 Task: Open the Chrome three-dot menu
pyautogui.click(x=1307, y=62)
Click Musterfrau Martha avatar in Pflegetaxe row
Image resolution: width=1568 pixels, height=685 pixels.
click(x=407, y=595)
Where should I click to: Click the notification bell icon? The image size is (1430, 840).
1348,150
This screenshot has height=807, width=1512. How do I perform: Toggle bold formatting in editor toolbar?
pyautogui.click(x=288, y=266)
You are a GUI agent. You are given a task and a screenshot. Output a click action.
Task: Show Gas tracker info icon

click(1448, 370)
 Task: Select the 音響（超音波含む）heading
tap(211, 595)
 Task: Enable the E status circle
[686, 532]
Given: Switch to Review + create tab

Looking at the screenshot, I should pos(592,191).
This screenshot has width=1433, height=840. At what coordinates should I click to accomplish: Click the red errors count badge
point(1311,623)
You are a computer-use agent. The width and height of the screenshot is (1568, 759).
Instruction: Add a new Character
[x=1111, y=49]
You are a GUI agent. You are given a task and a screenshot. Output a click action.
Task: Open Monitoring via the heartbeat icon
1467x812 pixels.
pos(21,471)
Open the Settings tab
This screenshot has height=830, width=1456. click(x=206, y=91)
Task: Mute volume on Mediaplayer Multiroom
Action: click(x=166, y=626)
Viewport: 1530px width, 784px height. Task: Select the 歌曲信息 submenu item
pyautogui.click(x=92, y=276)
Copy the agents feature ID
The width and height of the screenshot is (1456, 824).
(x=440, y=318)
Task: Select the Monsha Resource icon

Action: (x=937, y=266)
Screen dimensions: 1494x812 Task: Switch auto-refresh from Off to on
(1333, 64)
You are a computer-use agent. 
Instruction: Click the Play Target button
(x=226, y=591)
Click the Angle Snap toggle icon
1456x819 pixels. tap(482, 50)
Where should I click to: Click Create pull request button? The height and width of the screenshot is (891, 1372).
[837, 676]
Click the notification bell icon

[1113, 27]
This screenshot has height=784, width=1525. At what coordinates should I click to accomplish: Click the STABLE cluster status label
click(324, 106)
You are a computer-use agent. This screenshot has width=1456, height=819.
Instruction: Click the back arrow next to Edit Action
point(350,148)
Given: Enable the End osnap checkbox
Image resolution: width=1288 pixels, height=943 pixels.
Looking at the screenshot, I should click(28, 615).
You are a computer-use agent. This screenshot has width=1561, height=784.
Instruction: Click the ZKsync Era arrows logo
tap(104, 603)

= YOUR GOAL =
Pull every line containing the string "computer" out of the data above and copy it.

= YOUR SOLUTION =
You are a computer-use agent. The width and height of the screenshot is (1568, 759).
You are a computer-use agent. 
You are a computer-use agent. This screenshot has width=1456, height=819.
You are a computer-use agent. This screenshot has width=1561, height=784.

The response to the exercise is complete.